TASK SET:
(A) In the article about the rapper Abnorm, write out the passage between "But while Ab" and "track to it.", inclusive.
(B) Translate this sentence from the article about the rapper Abnorm into Spanish: "In the end, it was his devotion to his daughter, now five, that helped him clean up his life."

READING TEXT:

Sympathetic Vibrations | Style from Strife Fatherhood, Rhyming From the Heart Give Local MC His Voice

Published January 12th, 2017 at 6:00 AM
Ed. note: The rapper’s materials linked here contain explicit language.
Kansas City’s Abnorm, a talented, gritty MC whose young career has seen a lifetime of experiences, will headline this Saturday at the recordBar. While deserved, this top billing is a far cry from where Abnorm started – sneaking into that same venue as a teenager for some of his earliest brushes with the greater Kansas City hip-hop scene.
The performance will be part of the fourth edition of The Sound Machine, the excellent monthly concert series organized and curated by Kansas City label The Record Machine. Eschewing its typically indie rock lineup, this month is heavily weighted by hip-hop acts hailing from KC, St. Louis, and Lawrence, Kansas.
Ab gravitated toward hip-hop at a young age, and started rapping in fifth grade. He credits his family, particularly his brothers, with exposing him to good MCs as a child.
“It was the MCs with substance. It was about the words; it wasn’t about the beats,” Abnorm said.
But it was when he began to develop his own tastes, with a predisposition for the more cerebral hip-hop artists, that he developed a love for the genre as a form of expression.
“I could listen to them a cappella and still feel the pain,” he said. “The message would still get conveyed. The artistry was always what attached me to hip-hop.”
Born and raised in Kansas City, Abnorm moved frequently, and usually against his will – citing issues caused by family members as a common culprit. High school was particularly transient: He was enrolled in Lincoln College Prep, then Paseo, then back to Lincoln, then Grandview, before ultimately graduating from Hickman Mills.
As a self-described loner, he channeled his efforts into creative outlets – leading to forays into the graffiti and break dancing worlds.
But while Ab enjoyed participating in those worlds to any extent possible, he also liked just being a spectator. Even in his teens, Ab was inspired to support all facets of hip-hop culture in Kansas City – a passion that was greatly fueled by his ability (and penchant) for sneaking into the recordBar for its panoply of scene-pushing events.
His experiences at the recordBar, which include his first live performances, gave him his first taste of success in the hip-hop scene. He admired the venue so much that he even wrote a tribute track to it.
“It just happened to be a good place – a good venue that had good music – that I could sneak into. God brought me to the right places at the right time,” Abnorm said. “That was when I first noticed I have a valid rapper card. I was underage and I’d walk up and they’d say I was good. They showed me love.”
Ab has been fairly prolific – releasing at least one project per year in addition to a litany of collaborations with other area MCs. But at age 20, right as Ab’s career began to take off, he learned he was going to be a father. The unexpected news, in combination with a host of personal setbacks, led Ab down a dark path.
Much of this struggle was documented in his 2014 LP, “The Dark Ages,” in which Ab describes a falling out with family, a struggle with drug addiction, the labyrinth of hoops to jump through while on probation, and a stint of time in which he was homeless – all while trying to come to terms with the thought of being a responsible parent. The subject matter is as visceral and gloomy as the title would suggest. So much so that Ab says he has a hard time listening to the album these days.
In the end, it was his devotion to his daughter, now five, that helped him clean up his life.

DATA UNDER STUDY:
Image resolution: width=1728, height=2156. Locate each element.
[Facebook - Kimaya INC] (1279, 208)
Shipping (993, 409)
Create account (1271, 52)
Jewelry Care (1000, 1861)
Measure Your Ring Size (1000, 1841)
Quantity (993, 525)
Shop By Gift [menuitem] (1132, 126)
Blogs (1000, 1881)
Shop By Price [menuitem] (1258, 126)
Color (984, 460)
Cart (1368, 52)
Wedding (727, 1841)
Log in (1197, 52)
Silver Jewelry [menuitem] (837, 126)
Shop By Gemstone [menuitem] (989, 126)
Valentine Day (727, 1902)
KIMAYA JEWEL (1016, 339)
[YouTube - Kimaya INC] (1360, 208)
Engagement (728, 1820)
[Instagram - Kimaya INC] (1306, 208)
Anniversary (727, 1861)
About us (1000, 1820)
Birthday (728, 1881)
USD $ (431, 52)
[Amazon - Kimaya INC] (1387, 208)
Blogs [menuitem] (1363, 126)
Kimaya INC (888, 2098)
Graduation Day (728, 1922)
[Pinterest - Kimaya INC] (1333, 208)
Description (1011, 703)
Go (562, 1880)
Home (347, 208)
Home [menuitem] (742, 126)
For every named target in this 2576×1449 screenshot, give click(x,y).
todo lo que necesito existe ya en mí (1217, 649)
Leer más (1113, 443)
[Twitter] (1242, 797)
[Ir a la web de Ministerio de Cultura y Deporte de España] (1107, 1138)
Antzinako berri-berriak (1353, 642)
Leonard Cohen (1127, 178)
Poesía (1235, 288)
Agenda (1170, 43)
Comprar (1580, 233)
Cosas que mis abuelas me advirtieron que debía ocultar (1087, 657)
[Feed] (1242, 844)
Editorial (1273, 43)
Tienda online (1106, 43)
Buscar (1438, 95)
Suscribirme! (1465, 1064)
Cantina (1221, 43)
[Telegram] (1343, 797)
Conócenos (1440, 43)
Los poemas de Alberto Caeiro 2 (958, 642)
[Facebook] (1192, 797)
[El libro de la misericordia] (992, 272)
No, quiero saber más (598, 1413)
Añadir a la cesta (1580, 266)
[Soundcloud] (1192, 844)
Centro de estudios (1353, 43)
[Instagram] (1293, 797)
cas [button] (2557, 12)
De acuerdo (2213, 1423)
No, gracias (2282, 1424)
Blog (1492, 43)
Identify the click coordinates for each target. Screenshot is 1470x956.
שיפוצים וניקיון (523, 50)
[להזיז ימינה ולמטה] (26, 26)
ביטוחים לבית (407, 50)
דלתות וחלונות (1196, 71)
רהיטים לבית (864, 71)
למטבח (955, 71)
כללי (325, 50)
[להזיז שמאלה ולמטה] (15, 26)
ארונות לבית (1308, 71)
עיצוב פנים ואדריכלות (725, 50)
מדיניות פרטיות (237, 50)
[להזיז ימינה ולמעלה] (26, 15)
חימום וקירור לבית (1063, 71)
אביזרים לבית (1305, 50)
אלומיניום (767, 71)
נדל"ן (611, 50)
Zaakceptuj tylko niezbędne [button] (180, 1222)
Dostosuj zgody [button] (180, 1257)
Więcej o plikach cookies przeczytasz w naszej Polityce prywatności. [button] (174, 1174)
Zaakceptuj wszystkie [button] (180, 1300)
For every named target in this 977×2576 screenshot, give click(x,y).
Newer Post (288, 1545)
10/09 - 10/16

ANSWERS PROVIDED:
(A)
But while Ab enjoyed participating in those worlds to any extent possible, he also liked just being a spectator. Even in his teens, Ab was inspired to support all facets of hip-hop culture in Kansas City – a passion that was greatly fueled by his ability (and penchant) for sneaking into the recordBar for its panoply of scene-pushing events.
His experiences at the recordBar, which include his first live performances, gave him his first taste of success in the hip-hop scene. He admired the venue so much that he even wrote a tribute track to it.

(B) Al final, fue su dedicación a su hija, que ahora tiene cinco años, lo que le ayudó a enderezar su vida.